The researchers looked at the impact of underspecification on a number of different applications. In each case they used the same training processes to produce multiple machine-learning models and then ran those models through stress tests designed to highlight specific differences in their performance.
For example, they trained 50 versions of an image recognition model on ImageNet, a dataset of images of everyday objects. The only difference between training runs were the random values assigned to the neural network at the start. Yet despite all 50 models scoring more or less the same in the training test—suggesting that they were equally accurate—their performance varied wildly in the stress test.
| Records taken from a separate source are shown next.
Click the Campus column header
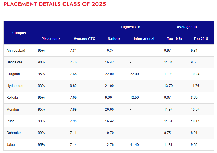[19, 33]
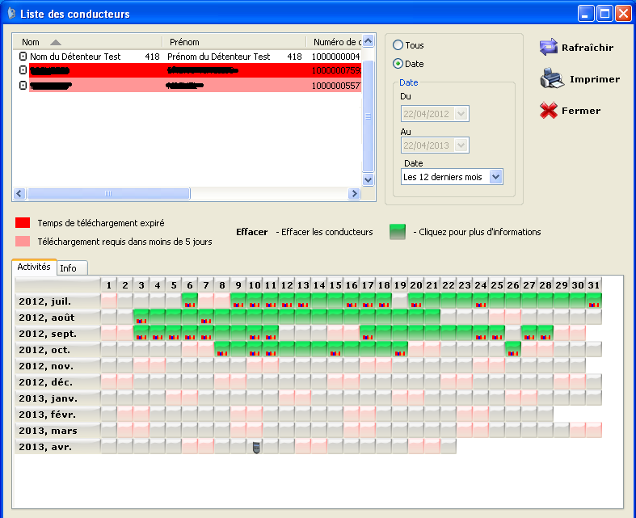Switch to the Activités tab
The width and height of the screenshot is (636, 518).
(34, 267)
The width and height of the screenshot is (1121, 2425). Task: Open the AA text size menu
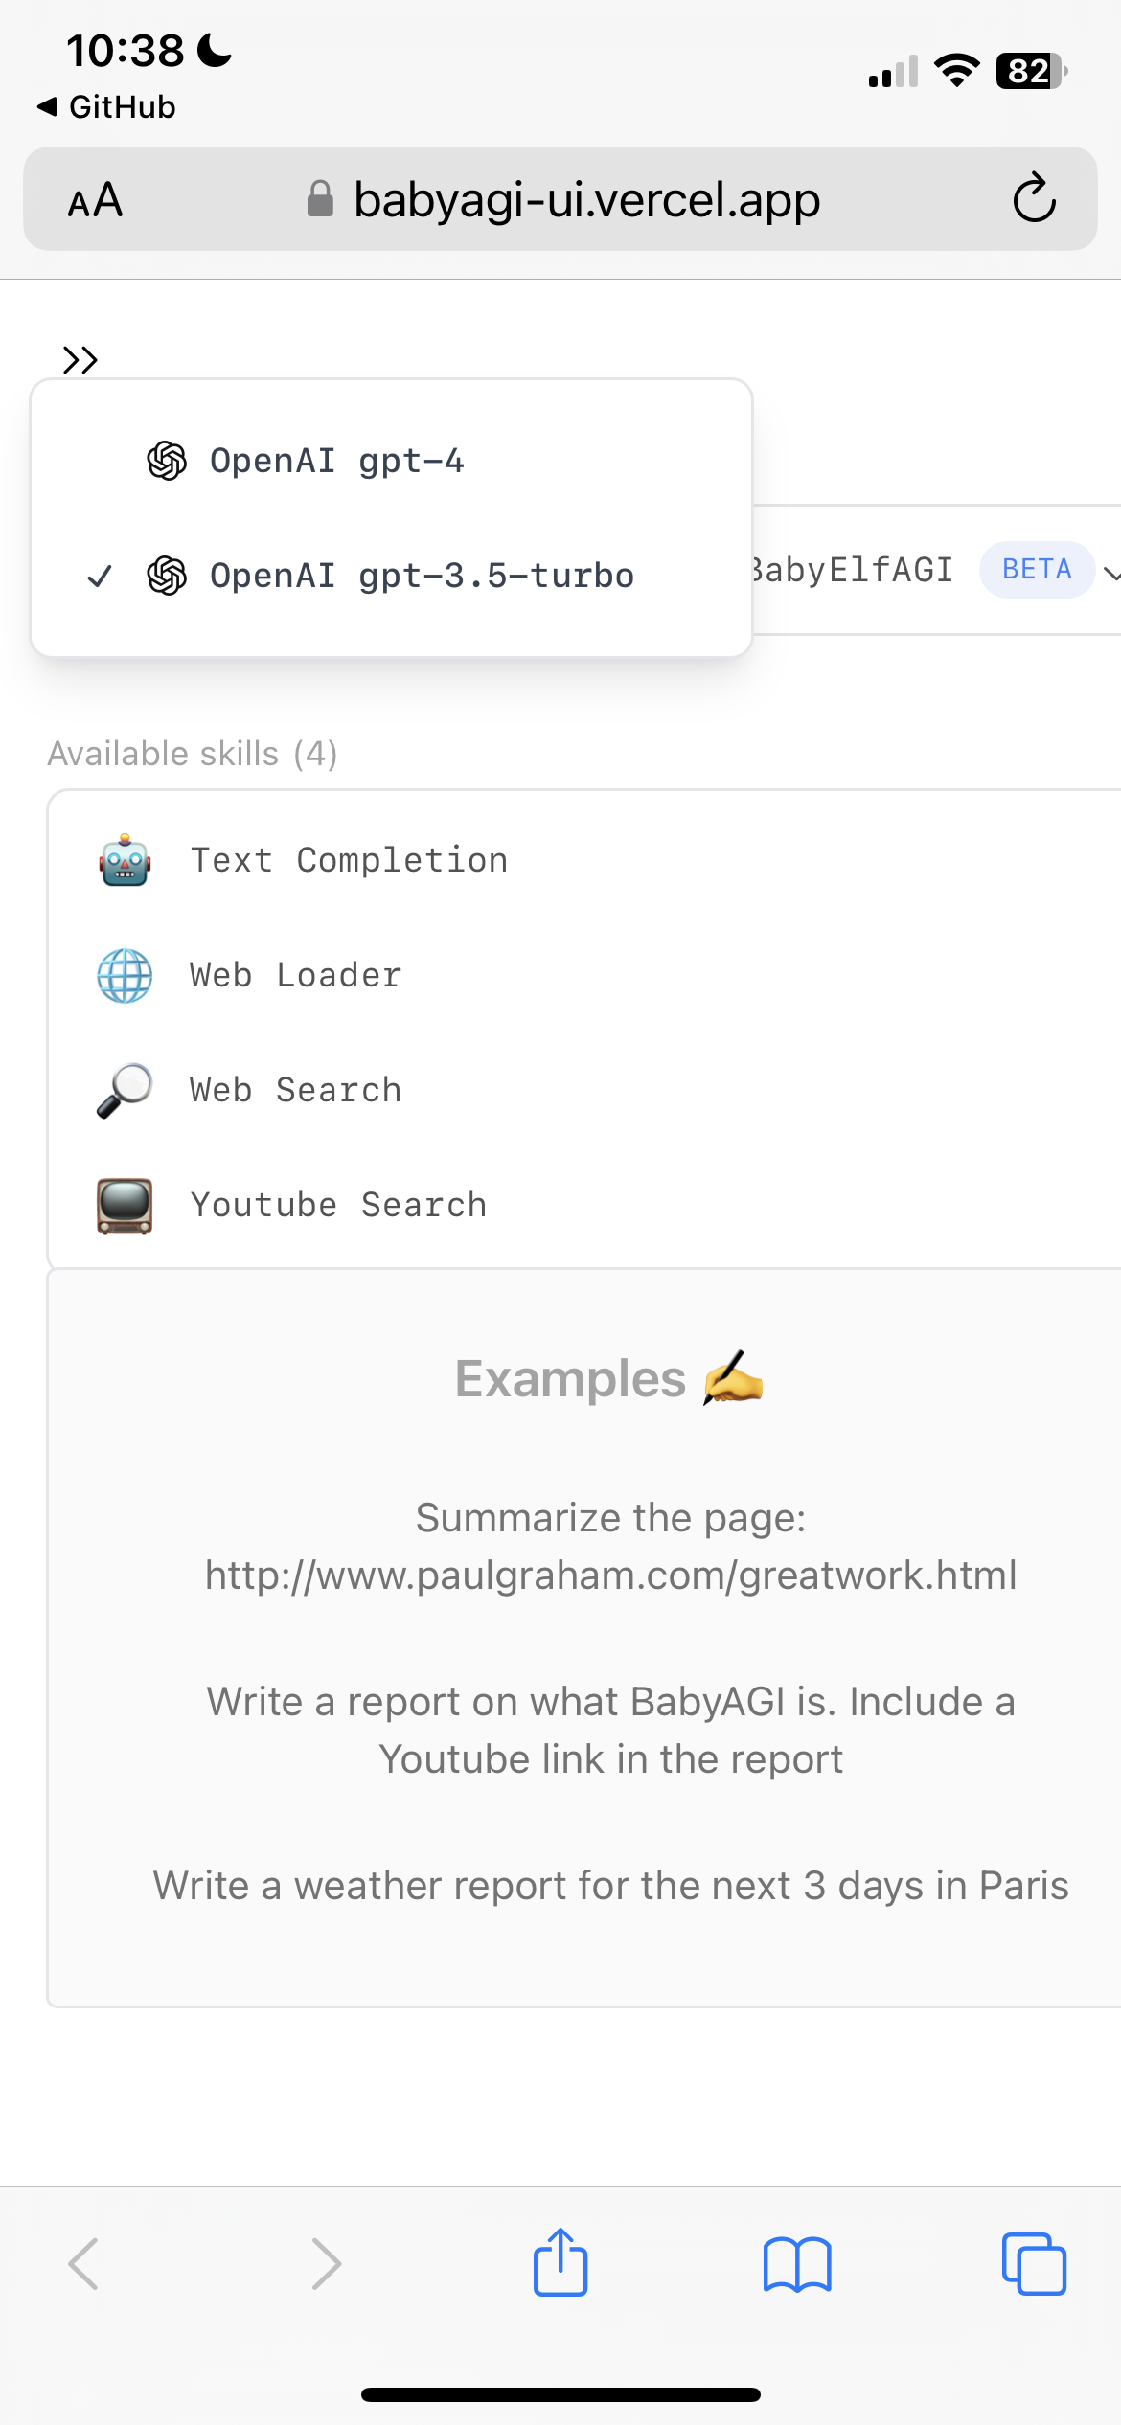click(96, 199)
The stress test used ImageNet-C, a dataset of images from ImageNet that have been pixelated or had their brightness and contrast altered, and ObjectNet, a dataset of images of everyday objects in unusual poses, such as chairs on their backs, upside-down teapots, and T-shirts hanging from hooks. Some of the 50 models did well with pixelated images, some did well with the unusual poses; some did much better overall than others. But as far as the standard training process was concerned, they were all the same.
The researchers carried out similar experiments with two different NLP systems, and three medical AIs for predicting eye disease from retinal scans, cancer from skin lesions, and kidney failure from patient records. Every system had the same problem: models that should have been equally accurate performed differently when tested with real-world data, such as different retinal scans or skin types.
We might need to rethink how we evaluate neural networks, says Rohrer. “It pokes some significant holes in the fundamental assumptions we’ve been making.”
D’Amour agrees. “The biggest, immediate takeaway is that we need to be doing a lot more testing,” he says. That won’t be easy, however. The stress tests were tailored specifically to each task, using data taken from the real world or data that mimicked the real world. This is not always available.
Some stress tests are also at odds with each other: models that were good at recognizing pixelated images were often bad at recognizing images with high contrast, for example. It might not always be possible to train a single model that passes all stress tests.
Multiple choice
One option is to design an additional stage to the training and testing process, in which many models are produced at once instead of just one. These competing models can then be tested again on specific real-world tasks to select the best one for the job.
That’s a lot of work. But for a company like Google, which builds and deploys big models, it could be worth it, says Yannic Kilcher, a machine-learning researcher at ETH Zurich. Google could offer 50 different versions of an NLP model and application developers could pick the one that worked best for them, he says.
D’Amour and his colleagues don’t yet have a fix but are exploring ways to improve the training process. “We need to get better at specifying exactly what our requirements are for our models,” he says. “Because often what ends up happening is that we discover these requirements only after the model has failed out in the world.”
Getting a fix is vital if AI is to have as much impact outside the lab as it is having inside. When AI underperforms in the real-world it makes people less willing to want to use it, says co-author Katherine Heller, who works at Google on AI for healthcare: “We’ve lost a lot of trust when it comes to the killer applications, that’s important trust that we want to regain.”